• _Task brief_: Please repeat every entry exactly as written, but skip the pictures.

• _Input records_:
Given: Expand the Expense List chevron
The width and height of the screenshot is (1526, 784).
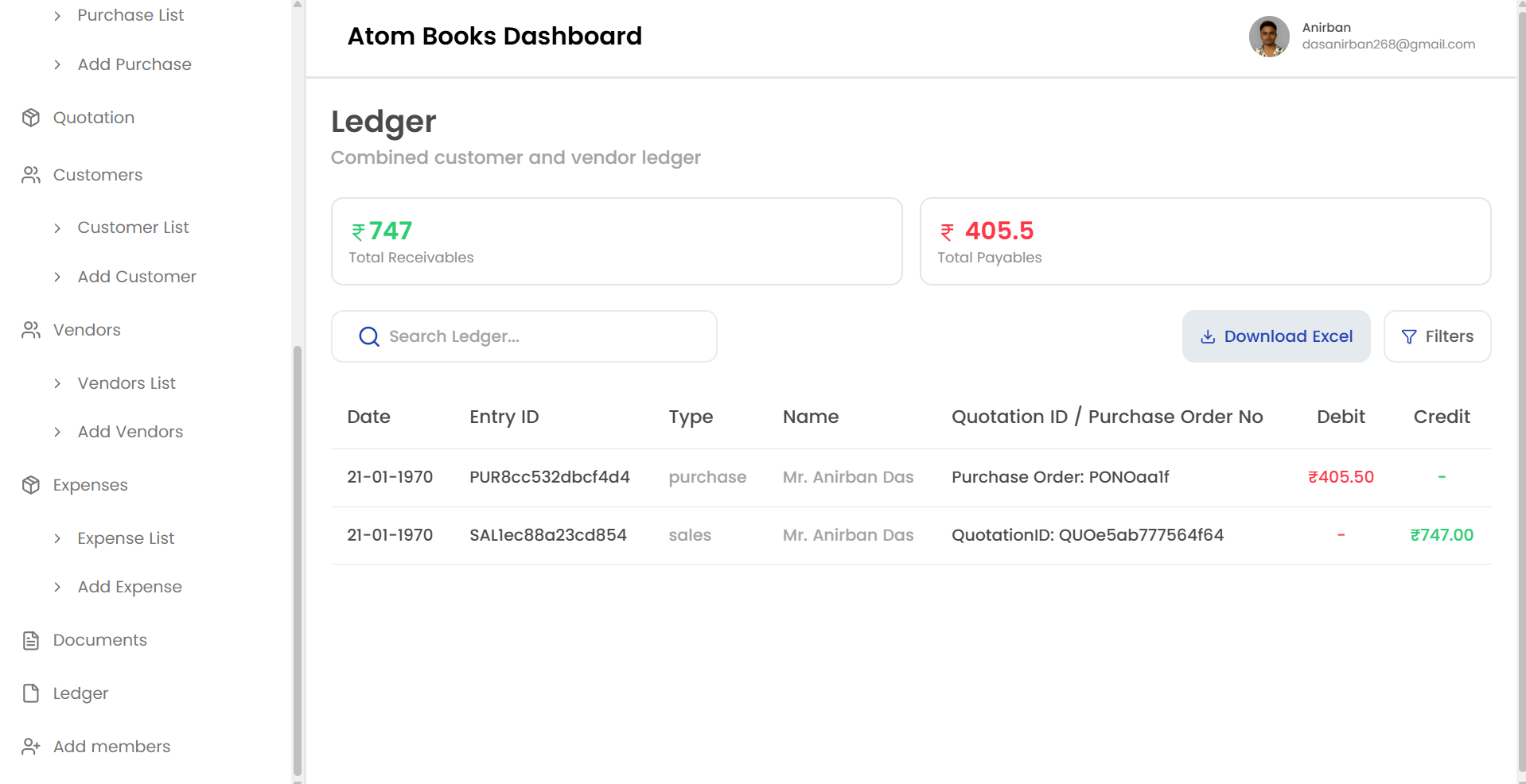Looking at the screenshot, I should tap(57, 538).
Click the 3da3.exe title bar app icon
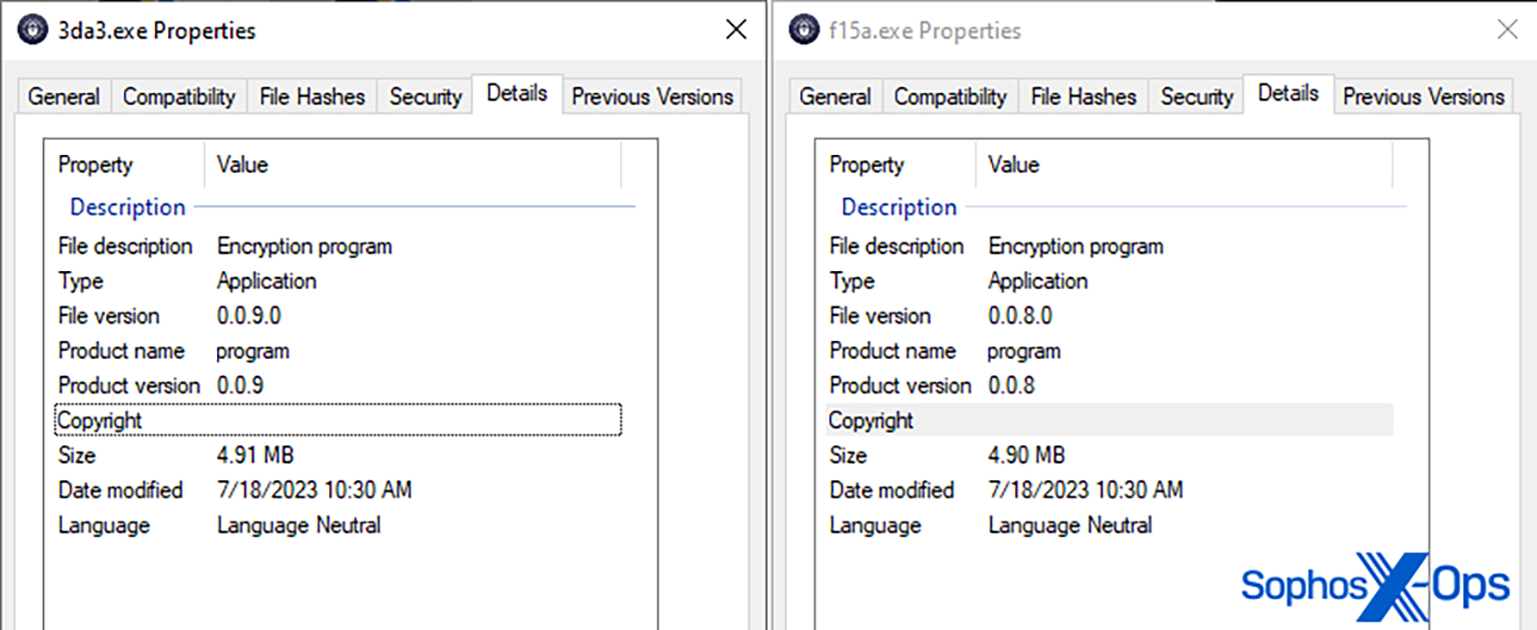 (x=33, y=30)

• _Exercise answer_:
Given: Expand the Expense List chevron
The width and height of the screenshot is (1526, 784).
Looking at the screenshot, I should tap(57, 538).
Click the 3da3.exe title bar app icon
 (x=33, y=30)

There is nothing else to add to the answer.